Amid anti-quota sloganeering and a display of placards, several doctors of private hospitals also addressed the protestors and extended their support.

"I have closed my clinic for a day to express solidarity with students," said SK Mahajan, the owner of a dental clinic in southwest Delhi.

Amid all these protests, it's the underprivileged patients who have been facing the maximum problems.

"My husband is suffering from cancer and no one is listening to me here. At Safdarjung Hospital, the authorities told me to go to AIIMS but there too the doctors are on leave," said Lata Barooah, who came from Guwahati in Assam.

"I was hoping to avail of the best medical care in AIIMS but am disappointed. When doctors are not listening to patients, how can I have faith in any system," Lata asked.

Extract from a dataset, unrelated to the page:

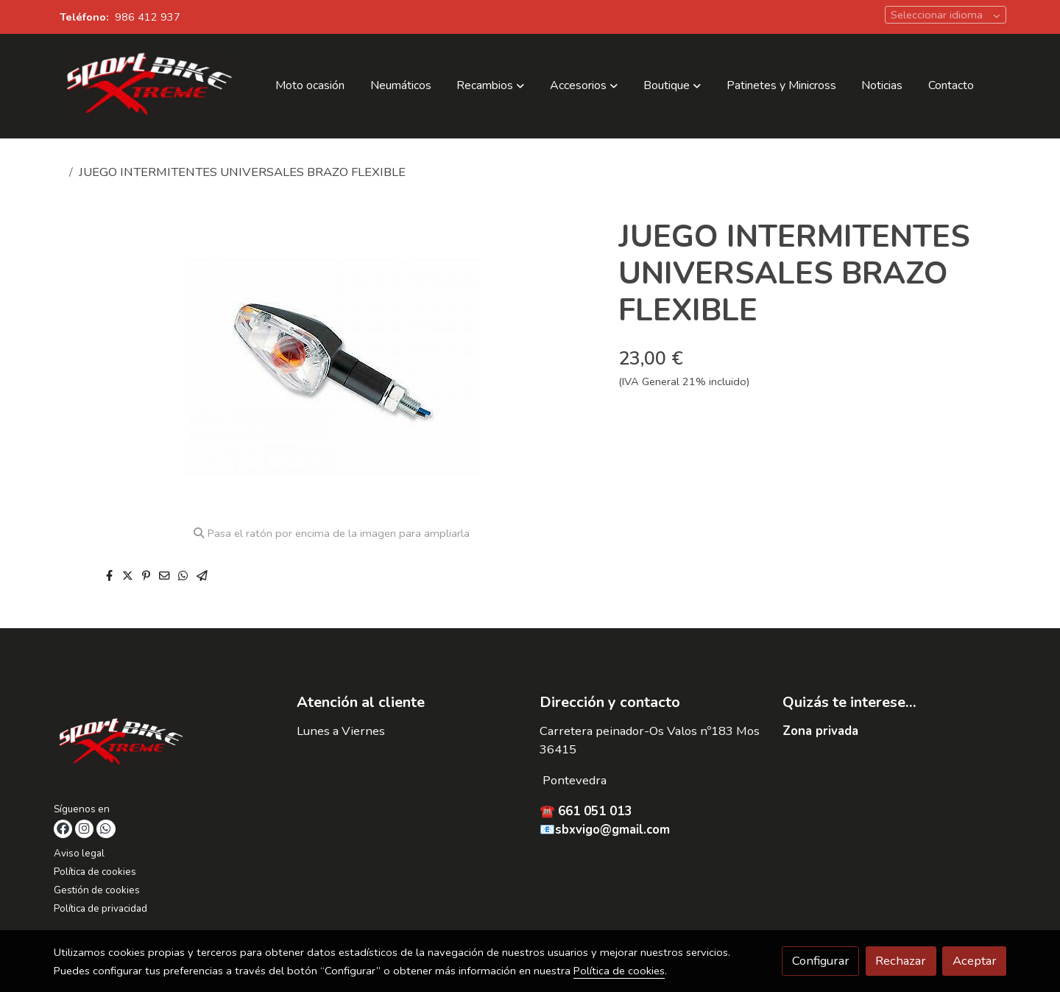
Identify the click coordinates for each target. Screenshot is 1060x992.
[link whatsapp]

Rajesh Singh from Bihar said: "I came to Safdarjung last evening but no one is here to take care of the out patients. My relatives had suggested that I bring my 11-year-old son who is suffering from pneumonia to Delhi, but now I regret the decision."

"I don't know when the doctors will admit my son," he said.

Meanwhile, the traders community in Delhi has expressed solidarity with the protesting medicos. In some major markets of Delhi like Connaught Place and Karol Bagh, they downed shutters till 1 pm.

"We express our deep feelings for the medicos and appeal to the government to come out with some solution keeping in mind the students' demand. Some of our traders shut their markets in the first half and we are taking out a candlelight march near Connaught Place this evening," said Praveen Khandelwal, secretary general of the Confederation of All India Traders (CAIT).